Recommendations for improved performance:
The two cases above illustrate some of the worst cases. When designing a solution to solve a large number of small packets sent and received, the following recommendations should be followed:
1, if the data fragments do not need urgent transmission. The application should stitch them up into larger chunks before calling send. Because the Send buffer
is very likely to be copied to the kernel buffer, so the buffer should not be too large, usually a little bit smaller than 8K is very efficient.

Only the Winsock kernel buffers are
With a block of data greater than the MTU value, several packets are sent. The last packet left.

The sender, in addition to the last packet, will not
triggered by a timer of 200 milliseconds.
2, if possible, avoid one-way socket data stream.


3, do not set SO_SNDBUF to 0. Unless you want to ensure that packets are posted to the network immediately after the call to send is complete. In fact, the 8K buffer fits most
Case There is no need to change again. Unless the newly set buffer is tested, it is indeed more efficient than the default size.
4, assume that the transmission of data does not guarantee reliability, using UDP.

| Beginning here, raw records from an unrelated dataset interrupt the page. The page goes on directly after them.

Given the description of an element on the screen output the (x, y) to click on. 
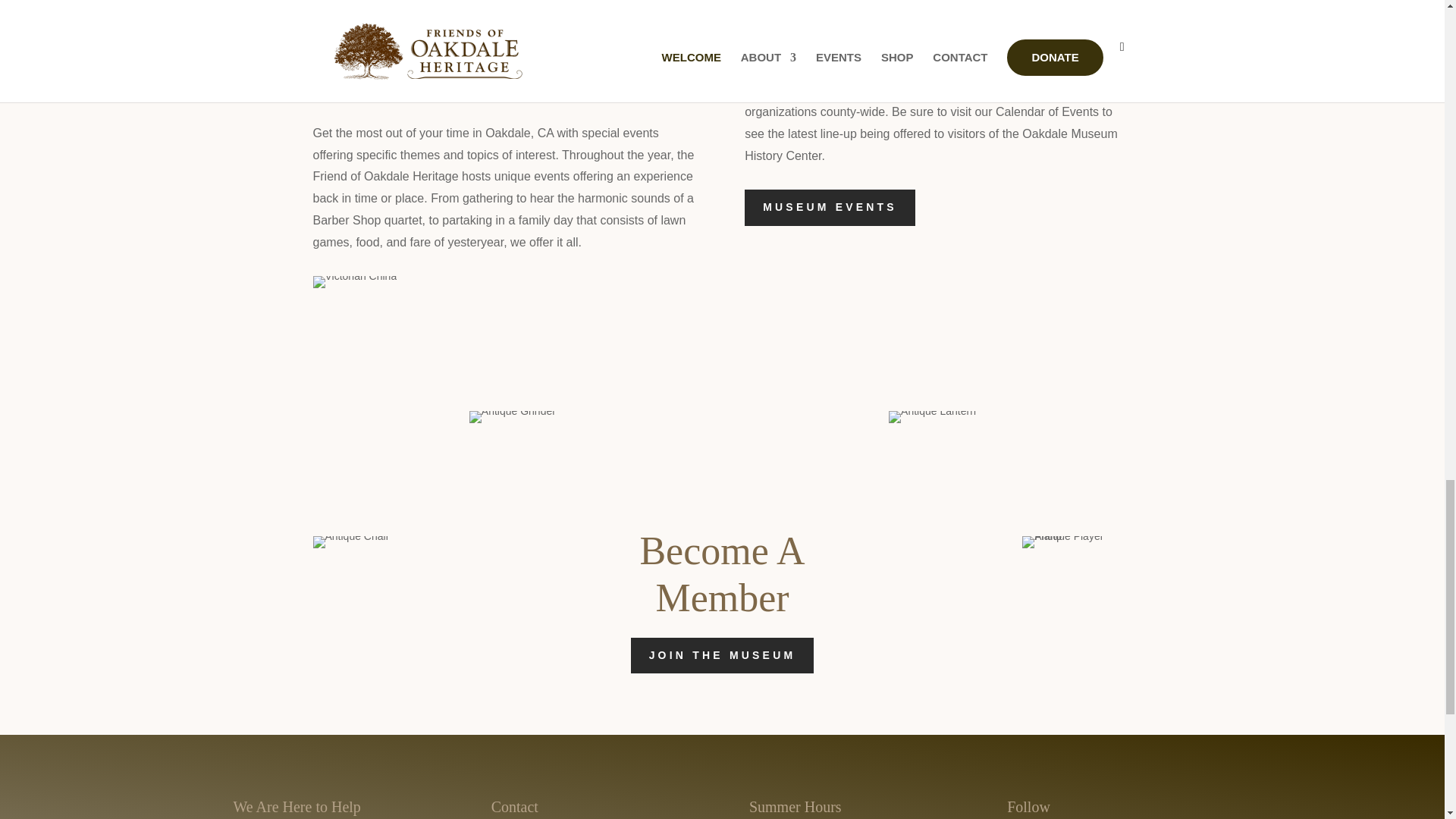
Antique Grinder (512, 417)
Antique Player Piano (1076, 541)
Antique Chair (350, 541)
Antique Washer (787, 51)
Antique Lantern (931, 417)
MUSEUM EVENTS (829, 207)
JOIN THE MUSEUM (721, 656)
Victorian China (354, 282)
Given the description of an element on the screen output the (x, y) to click on. 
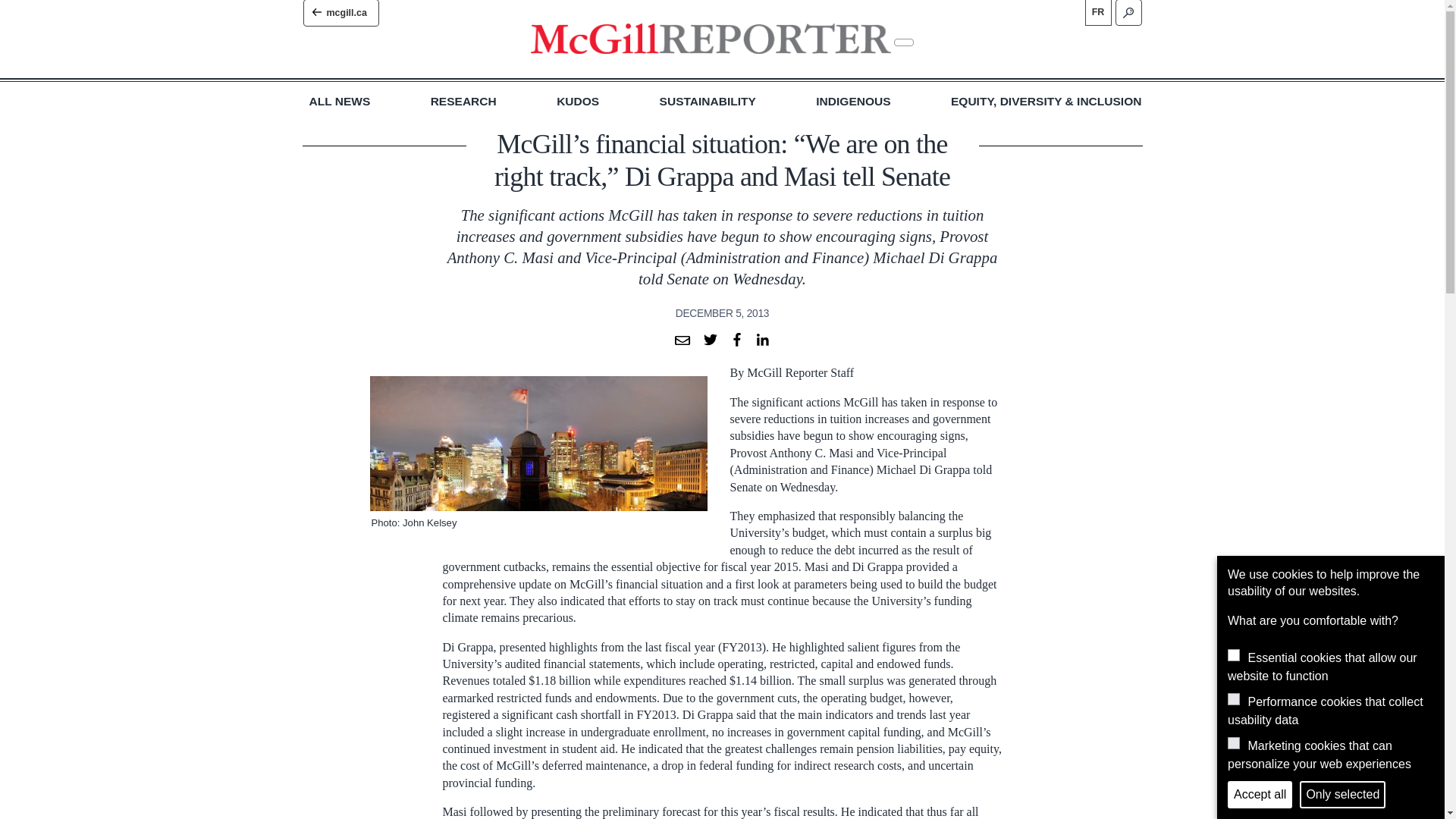
required (1233, 654)
INDIGENOUS (852, 101)
SUSTAINABILITY (707, 101)
FR (1097, 12)
marketing (1233, 743)
mcgill.ca (340, 13)
RESEARCH (463, 101)
KUDOS (576, 101)
ALL NEWS (339, 101)
performance (1233, 698)
Given the description of an element on the screen output the (x, y) to click on. 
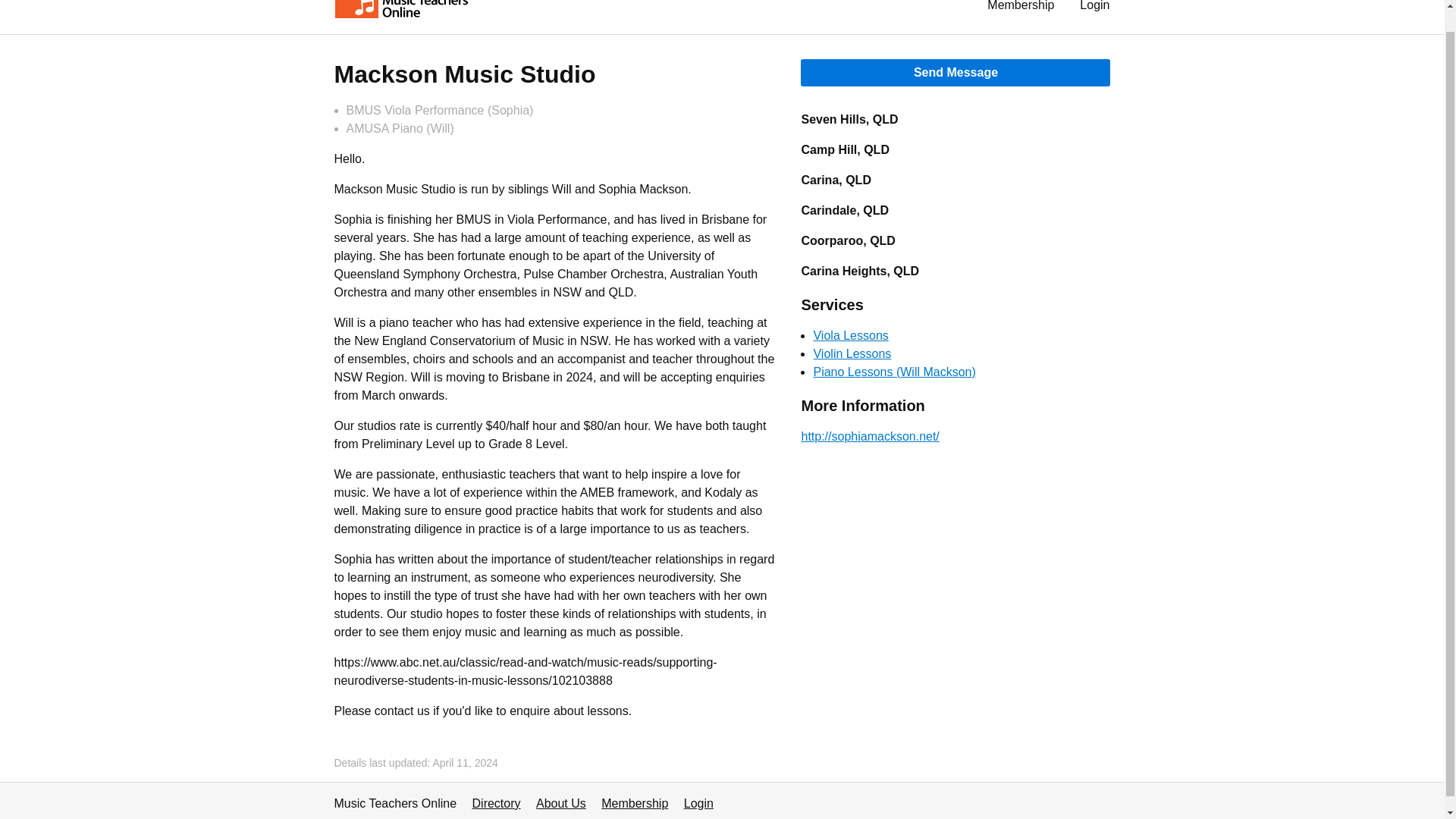
Membership (1020, 9)
Violin Lessons (851, 353)
Login (1094, 9)
Viola Lessons (850, 335)
Login (698, 802)
Directory (496, 802)
About Us (560, 802)
Membership (634, 802)
Send Message (954, 72)
Given the description of an element on the screen output the (x, y) to click on. 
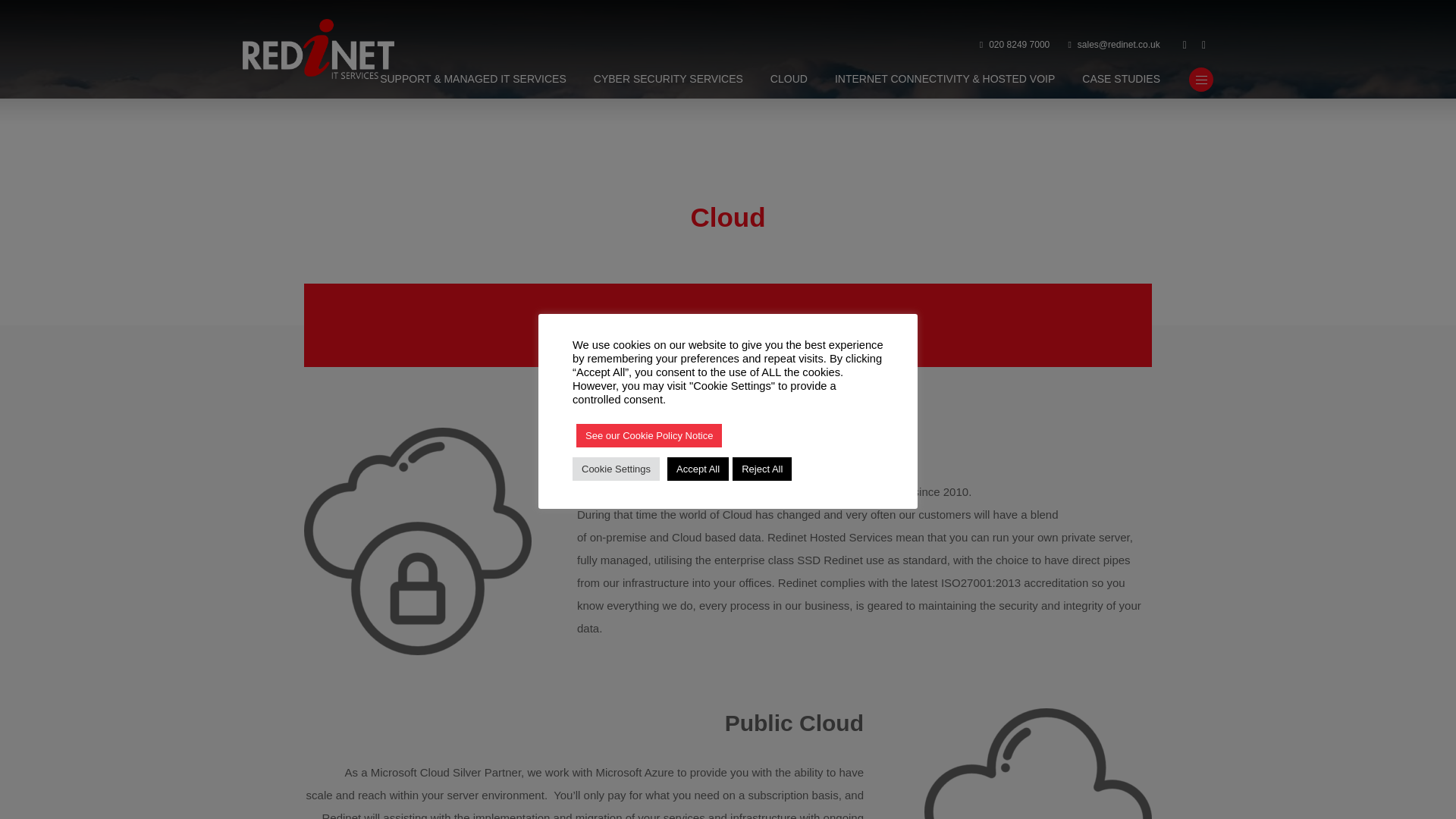
See our Cookie Policy Notice (649, 434)
Reject All (762, 467)
Cookie Settings (615, 467)
CLOUD (789, 79)
Accept All (697, 467)
020 8249 7000 (1014, 45)
CLOUD (789, 79)
CYBER SECURITY SERVICES (668, 79)
CASE STUDIES (1120, 79)
CYBER SECURITY SERVICES (668, 79)
Given the description of an element on the screen output the (x, y) to click on. 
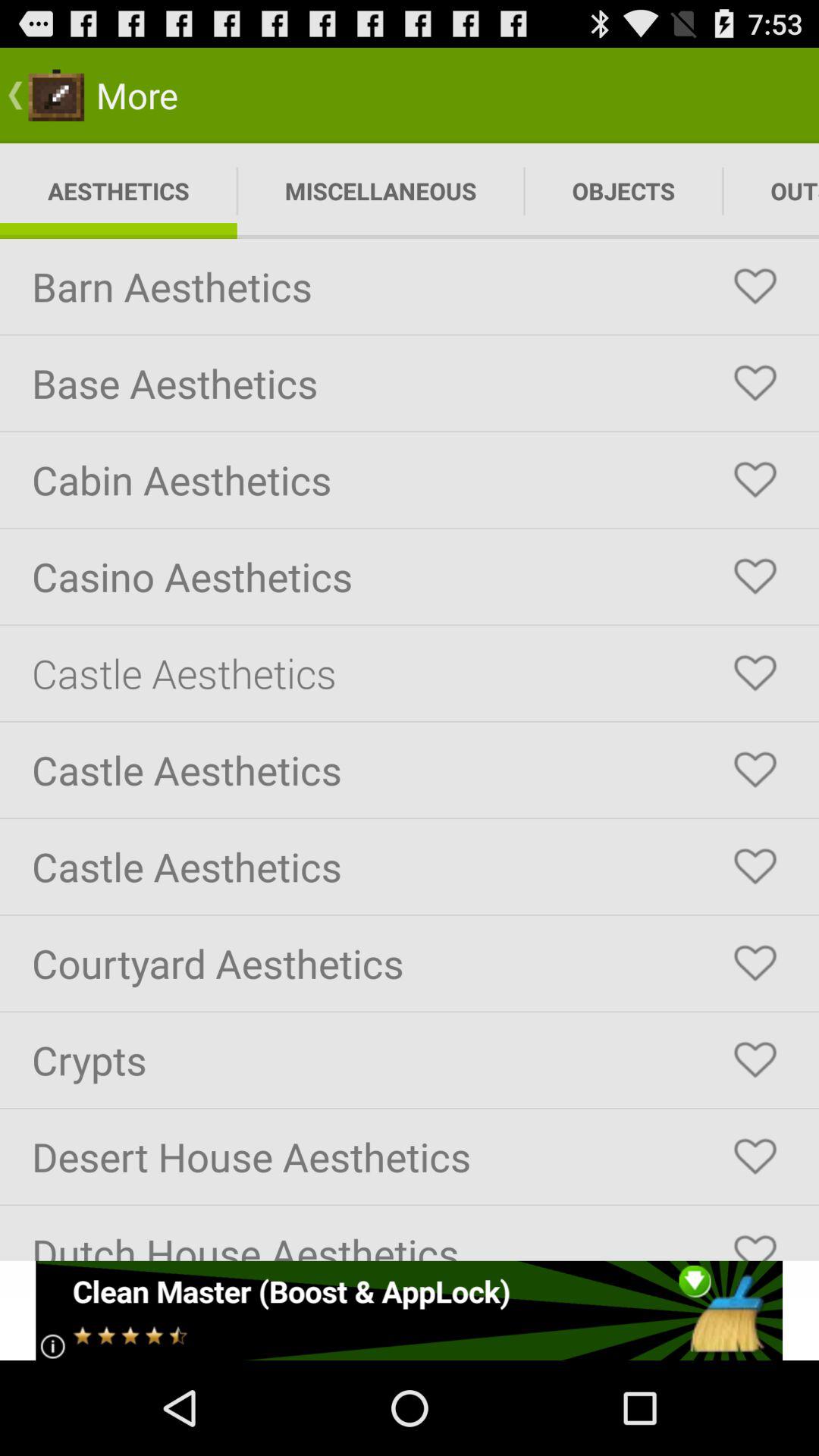
click the love symbol (755, 673)
Given the description of an element on the screen output the (x, y) to click on. 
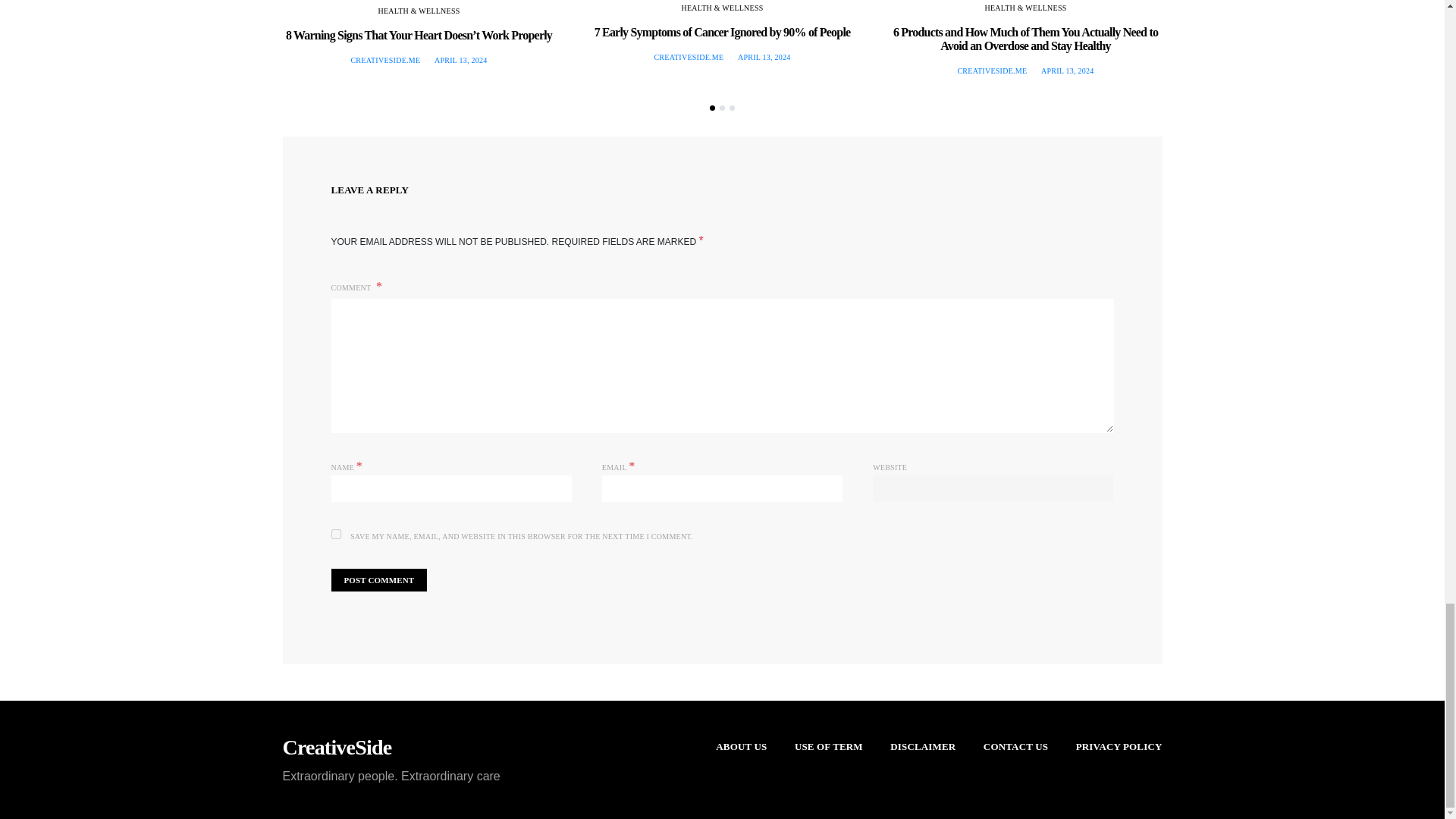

TCP/IP specific explanation--tcp/udp optimization settings Summary & Introduction to MTU

Contact Us

The content source of this page is from Internet, which doesn't represent Alibaba Cloud's opinion; products and services mentioned on that page don't have any relationship with Alibaba Cloud. If the content of the page makes you feel confusing, please write us an email, we will handle the problem within 5 days after receiving your email.

If you find any instances of plagiarism from the community, please send an email to: info-contact@alibabacloud.com and provide relevant evidence. A staff member will contact you within 5 working days.

A Free Trial That Lets You Build Big!

Start building with 50+ products and up to 12 months usage for Elastic Compute Service

  • Sales Support

    1 on 1 presale consultation

  • After-Sales Support

    24/7 Technical Support 6 Free Tickets per Quarter Faster Response

  • Alibaba Cloud offers highly flexible support services tailored to meet your exact needs.